OASIS Open

Individual

Yes

I'm assuming these can be handled as editorial fixes - they don't gate my vote:

In 1.1.2 the document has 0 < ulCounterBits <= 128, but later in that section has "This construction permits ... up to 2^32-1...". One of these is wrong as you can't have more blocks than the block counter max value.

Both CCM and GCM should probably use the NIST documents as the reference rather than the RFCs.

For CCM, if the counter block format is as defined in appendix A of the NIST document (and it appears to be given the format of the input structure), state that. The base document allows alternate formats, but appendix A is not part of the main standard.

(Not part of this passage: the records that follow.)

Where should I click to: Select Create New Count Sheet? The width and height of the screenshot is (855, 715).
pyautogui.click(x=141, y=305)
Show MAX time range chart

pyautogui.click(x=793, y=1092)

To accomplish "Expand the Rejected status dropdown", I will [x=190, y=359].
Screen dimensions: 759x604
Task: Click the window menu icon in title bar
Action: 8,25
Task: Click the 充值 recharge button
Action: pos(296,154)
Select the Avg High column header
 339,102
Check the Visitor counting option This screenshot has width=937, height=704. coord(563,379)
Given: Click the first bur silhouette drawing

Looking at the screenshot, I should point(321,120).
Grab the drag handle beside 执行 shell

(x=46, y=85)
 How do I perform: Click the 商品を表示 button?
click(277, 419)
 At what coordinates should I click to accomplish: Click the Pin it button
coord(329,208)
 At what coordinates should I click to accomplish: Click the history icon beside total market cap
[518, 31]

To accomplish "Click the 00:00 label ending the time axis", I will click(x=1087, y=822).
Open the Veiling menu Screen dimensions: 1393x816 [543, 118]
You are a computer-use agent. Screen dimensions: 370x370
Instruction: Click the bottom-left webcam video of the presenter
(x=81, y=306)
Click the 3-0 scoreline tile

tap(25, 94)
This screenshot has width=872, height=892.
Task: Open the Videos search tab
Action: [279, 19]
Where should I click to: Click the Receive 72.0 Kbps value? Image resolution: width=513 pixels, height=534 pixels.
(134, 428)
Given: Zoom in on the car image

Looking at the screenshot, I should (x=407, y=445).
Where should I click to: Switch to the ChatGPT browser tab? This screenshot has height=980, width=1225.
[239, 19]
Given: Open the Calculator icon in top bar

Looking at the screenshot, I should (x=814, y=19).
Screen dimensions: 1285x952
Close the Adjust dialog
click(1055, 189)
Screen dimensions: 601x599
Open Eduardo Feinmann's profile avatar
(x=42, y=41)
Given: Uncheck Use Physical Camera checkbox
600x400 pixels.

In 1.2.4, in the last bullet under Encrypt the document has C_DecryptUpdate where it should be C_EncryptUpdate.

Finally, if either CCM or GCM prohibits release of data before the MAC tag is checked, it would be useful to state a suggested minimum buffering size. The number I got from Russ Housley was 2x the size of a jumbogram - call it 20K bytes. That may be more a more appropriate statement for a usage guide and does not gate my vote. If that's where this ends up I'd also note that CCM and GCM are designed for data where the length of the data is known specifically packetized network data. From a hardware implementation point of view, I'd probably end up not doing GCM and CCM in hardware due to this buffering requirement - instead doing it as a wraparound to ECB.